# [WHAT IS NEEDED]
Copy out all lines of the material below in which "screenshot" occurs.

# [DATA FOR THE TASK]
-=-=-=-=-

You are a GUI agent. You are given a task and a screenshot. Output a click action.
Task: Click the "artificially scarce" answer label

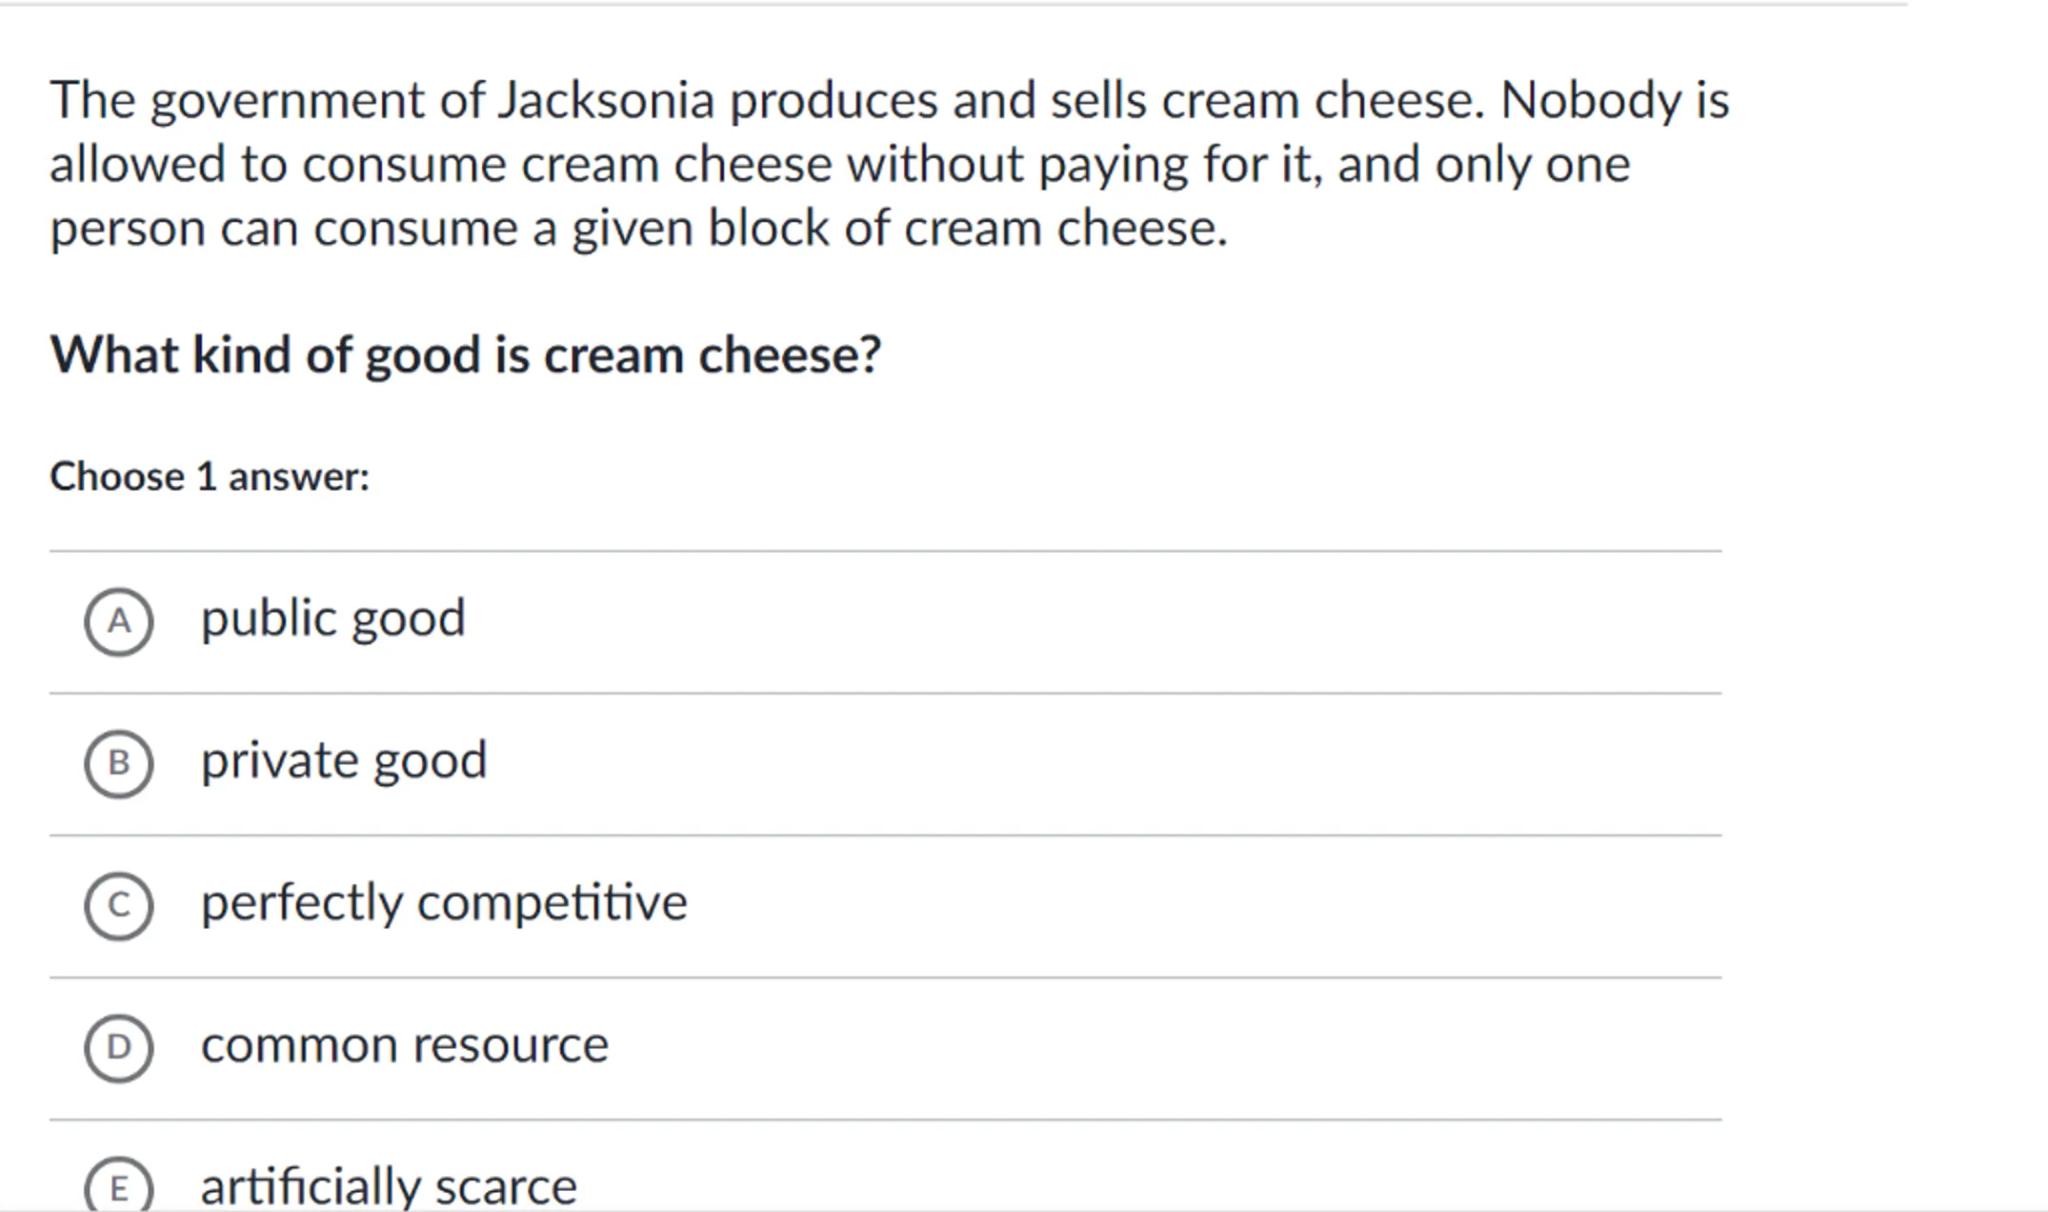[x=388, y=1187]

-=-=-=-=-

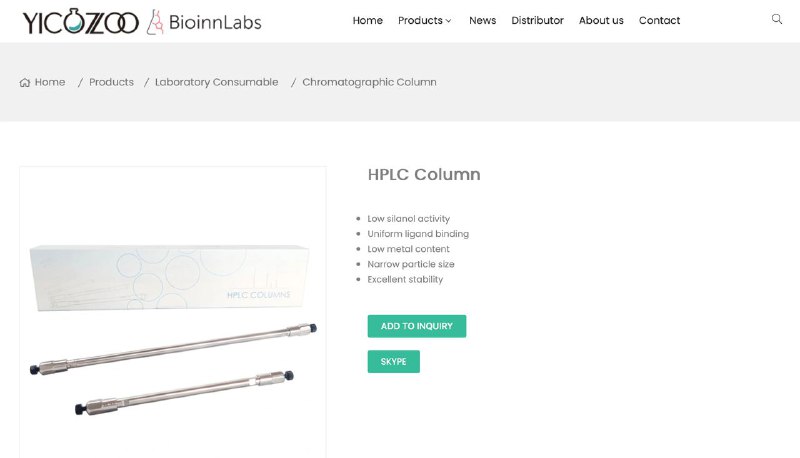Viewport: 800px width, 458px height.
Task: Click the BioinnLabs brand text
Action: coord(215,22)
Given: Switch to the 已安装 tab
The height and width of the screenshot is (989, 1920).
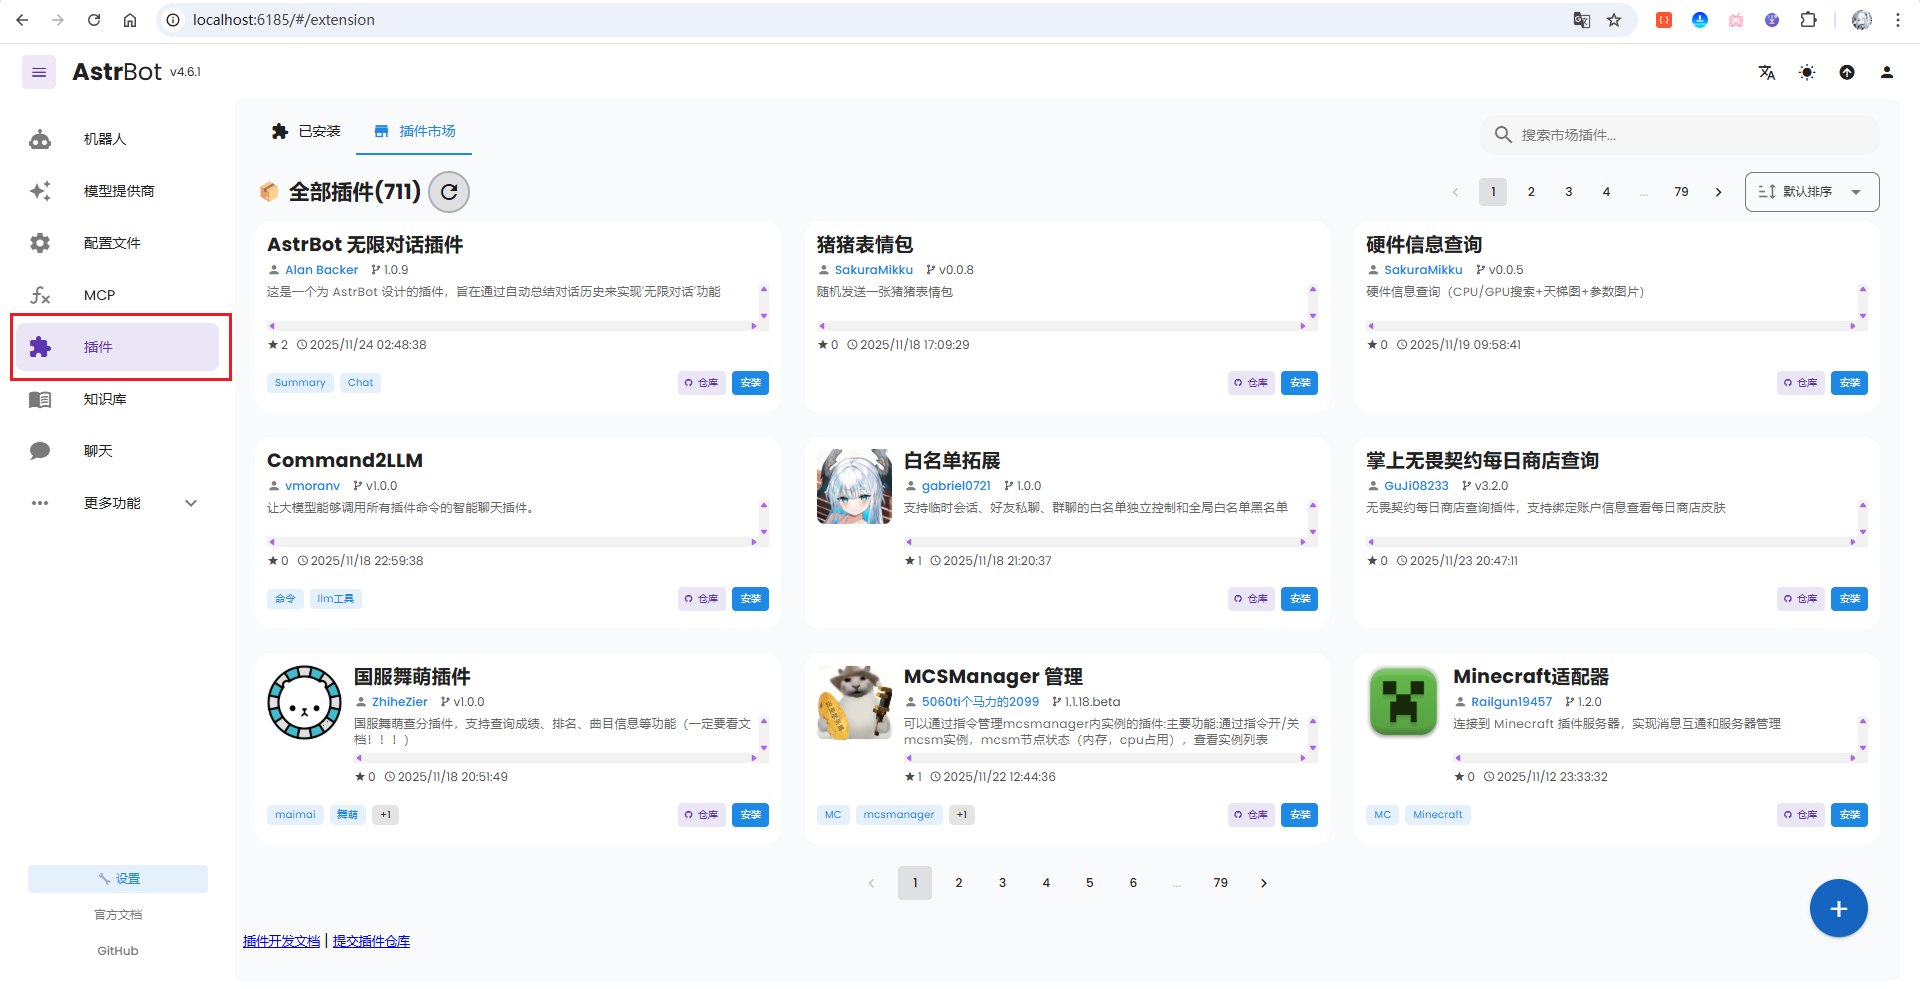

-=-=-=-=-

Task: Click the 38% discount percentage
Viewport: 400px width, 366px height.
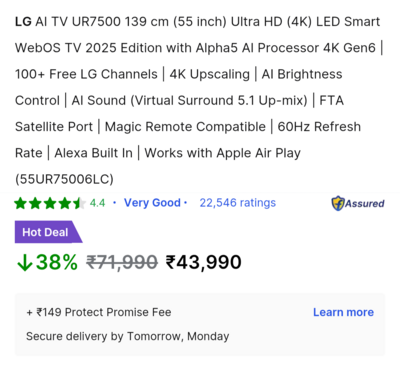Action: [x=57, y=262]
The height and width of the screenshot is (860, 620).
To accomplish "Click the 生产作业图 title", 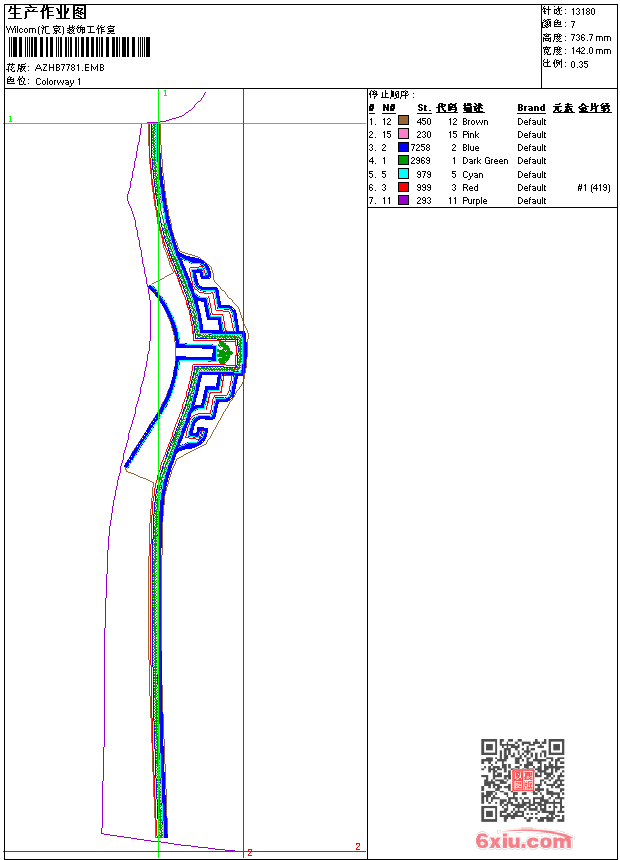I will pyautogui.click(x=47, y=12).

-=-=-=-=-

# [TASK RESULT]
You are a GUI agent. You are given a task and a screenshot. Output a click action.
The height and width of the screenshot is (989, 1920).
The height and width of the screenshot is (860, 620).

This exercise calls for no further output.